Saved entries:
++++++++++++++++++++

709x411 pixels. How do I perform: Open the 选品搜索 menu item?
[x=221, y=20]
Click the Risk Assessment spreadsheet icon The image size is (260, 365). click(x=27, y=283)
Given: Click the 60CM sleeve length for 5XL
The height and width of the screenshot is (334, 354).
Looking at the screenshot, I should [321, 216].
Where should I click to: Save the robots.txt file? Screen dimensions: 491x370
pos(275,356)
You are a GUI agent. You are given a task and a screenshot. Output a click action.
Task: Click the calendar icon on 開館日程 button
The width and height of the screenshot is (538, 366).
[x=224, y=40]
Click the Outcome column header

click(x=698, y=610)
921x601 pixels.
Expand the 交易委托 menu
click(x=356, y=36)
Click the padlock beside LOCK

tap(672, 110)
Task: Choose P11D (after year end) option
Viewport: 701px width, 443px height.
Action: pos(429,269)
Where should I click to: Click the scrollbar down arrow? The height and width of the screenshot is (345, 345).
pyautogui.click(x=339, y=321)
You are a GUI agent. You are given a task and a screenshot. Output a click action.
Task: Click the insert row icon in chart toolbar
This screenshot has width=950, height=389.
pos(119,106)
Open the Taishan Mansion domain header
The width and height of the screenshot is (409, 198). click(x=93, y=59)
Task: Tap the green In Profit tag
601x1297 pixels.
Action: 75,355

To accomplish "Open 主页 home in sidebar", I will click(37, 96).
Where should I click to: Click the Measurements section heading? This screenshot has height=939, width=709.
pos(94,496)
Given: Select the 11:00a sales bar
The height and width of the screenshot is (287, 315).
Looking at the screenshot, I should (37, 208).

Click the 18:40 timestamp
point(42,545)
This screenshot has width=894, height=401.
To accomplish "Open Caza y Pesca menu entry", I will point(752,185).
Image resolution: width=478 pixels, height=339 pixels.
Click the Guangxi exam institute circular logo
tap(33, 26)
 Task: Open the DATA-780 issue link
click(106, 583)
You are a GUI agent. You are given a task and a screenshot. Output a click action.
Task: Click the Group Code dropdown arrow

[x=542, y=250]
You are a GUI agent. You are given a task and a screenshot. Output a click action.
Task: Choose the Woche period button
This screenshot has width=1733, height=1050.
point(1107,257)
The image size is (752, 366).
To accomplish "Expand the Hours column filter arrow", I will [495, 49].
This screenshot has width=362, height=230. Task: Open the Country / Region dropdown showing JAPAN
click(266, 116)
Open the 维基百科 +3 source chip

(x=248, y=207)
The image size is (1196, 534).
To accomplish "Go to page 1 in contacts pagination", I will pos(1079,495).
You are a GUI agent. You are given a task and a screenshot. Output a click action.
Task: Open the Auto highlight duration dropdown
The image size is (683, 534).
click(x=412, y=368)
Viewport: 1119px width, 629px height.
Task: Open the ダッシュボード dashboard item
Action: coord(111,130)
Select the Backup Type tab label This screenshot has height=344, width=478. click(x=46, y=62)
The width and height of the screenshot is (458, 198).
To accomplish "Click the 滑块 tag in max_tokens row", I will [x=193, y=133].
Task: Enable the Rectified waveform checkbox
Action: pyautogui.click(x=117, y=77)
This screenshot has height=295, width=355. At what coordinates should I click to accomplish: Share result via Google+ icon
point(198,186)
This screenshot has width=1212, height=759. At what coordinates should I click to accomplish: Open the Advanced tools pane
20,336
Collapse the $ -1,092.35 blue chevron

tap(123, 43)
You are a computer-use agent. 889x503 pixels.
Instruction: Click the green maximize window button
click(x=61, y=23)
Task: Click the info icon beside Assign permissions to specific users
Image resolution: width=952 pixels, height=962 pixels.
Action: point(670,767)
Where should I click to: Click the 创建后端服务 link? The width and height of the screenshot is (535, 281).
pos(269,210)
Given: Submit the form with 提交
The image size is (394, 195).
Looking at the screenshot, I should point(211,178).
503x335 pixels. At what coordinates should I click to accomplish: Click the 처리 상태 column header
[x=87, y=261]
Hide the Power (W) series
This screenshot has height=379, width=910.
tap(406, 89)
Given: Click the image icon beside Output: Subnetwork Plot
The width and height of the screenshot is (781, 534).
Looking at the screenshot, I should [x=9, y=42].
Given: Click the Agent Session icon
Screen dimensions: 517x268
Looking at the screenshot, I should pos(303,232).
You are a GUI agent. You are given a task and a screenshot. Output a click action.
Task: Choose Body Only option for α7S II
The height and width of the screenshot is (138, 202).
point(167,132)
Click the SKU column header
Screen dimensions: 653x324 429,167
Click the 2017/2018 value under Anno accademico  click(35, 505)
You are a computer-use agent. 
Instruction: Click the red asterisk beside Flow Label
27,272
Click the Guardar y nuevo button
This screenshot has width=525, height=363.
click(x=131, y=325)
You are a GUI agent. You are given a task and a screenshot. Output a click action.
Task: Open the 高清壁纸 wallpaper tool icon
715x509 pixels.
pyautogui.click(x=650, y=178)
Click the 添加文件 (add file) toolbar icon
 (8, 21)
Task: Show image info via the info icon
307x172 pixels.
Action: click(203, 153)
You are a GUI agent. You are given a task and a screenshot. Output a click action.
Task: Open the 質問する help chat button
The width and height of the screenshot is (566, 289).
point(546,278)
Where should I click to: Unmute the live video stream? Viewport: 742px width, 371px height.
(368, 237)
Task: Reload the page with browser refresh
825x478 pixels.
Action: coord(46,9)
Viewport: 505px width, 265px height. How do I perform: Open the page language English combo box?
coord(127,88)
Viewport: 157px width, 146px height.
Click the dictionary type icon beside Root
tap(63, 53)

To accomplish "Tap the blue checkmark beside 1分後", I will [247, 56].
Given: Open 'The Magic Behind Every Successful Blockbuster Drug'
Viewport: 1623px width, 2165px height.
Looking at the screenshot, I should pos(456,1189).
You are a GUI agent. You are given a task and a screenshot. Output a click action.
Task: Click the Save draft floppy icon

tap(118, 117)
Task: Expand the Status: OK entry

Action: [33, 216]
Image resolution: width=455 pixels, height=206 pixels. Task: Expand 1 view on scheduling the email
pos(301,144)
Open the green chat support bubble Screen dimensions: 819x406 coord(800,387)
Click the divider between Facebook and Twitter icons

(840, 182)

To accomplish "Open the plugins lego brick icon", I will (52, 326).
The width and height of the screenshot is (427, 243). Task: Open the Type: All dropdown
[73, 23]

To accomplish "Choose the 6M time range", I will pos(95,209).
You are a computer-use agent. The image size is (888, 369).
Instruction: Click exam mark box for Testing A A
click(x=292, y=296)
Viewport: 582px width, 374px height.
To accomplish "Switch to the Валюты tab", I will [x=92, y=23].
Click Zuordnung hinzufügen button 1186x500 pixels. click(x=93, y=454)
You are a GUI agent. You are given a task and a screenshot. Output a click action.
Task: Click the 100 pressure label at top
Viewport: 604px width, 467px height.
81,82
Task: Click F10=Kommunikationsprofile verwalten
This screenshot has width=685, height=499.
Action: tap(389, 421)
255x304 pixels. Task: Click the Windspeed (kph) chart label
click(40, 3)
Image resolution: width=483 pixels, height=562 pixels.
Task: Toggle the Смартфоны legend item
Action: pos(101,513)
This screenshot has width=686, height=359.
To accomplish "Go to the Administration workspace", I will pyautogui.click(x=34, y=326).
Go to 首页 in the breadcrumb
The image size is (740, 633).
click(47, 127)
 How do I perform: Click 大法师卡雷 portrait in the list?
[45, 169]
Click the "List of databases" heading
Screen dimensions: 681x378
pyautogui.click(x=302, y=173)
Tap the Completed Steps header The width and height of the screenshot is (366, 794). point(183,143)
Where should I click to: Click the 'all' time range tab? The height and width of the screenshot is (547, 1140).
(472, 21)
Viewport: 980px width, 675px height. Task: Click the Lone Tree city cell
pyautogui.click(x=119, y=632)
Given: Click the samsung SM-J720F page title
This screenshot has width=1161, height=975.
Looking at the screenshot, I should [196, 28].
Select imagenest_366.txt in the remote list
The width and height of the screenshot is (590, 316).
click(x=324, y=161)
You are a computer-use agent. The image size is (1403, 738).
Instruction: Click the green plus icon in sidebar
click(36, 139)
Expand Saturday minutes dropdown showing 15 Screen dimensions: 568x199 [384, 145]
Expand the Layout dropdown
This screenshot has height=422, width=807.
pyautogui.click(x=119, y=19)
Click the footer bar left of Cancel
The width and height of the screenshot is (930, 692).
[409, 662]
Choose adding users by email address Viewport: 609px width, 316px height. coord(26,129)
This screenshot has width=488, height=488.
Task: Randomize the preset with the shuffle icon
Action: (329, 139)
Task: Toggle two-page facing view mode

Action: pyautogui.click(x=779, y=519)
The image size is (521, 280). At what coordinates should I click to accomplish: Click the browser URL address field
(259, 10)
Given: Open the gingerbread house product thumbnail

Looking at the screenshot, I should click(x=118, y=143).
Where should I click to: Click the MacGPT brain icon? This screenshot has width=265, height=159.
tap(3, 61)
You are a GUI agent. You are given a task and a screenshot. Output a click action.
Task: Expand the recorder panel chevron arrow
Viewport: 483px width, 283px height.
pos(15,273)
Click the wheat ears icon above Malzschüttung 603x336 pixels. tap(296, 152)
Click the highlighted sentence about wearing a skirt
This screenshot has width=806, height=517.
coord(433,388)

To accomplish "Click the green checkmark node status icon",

++++++++++++++++++++

= YOUR INSTRUCTIONS =
Figure out how many lines of the data hold "checkmark", and answer with the number only.

= RESULT =
2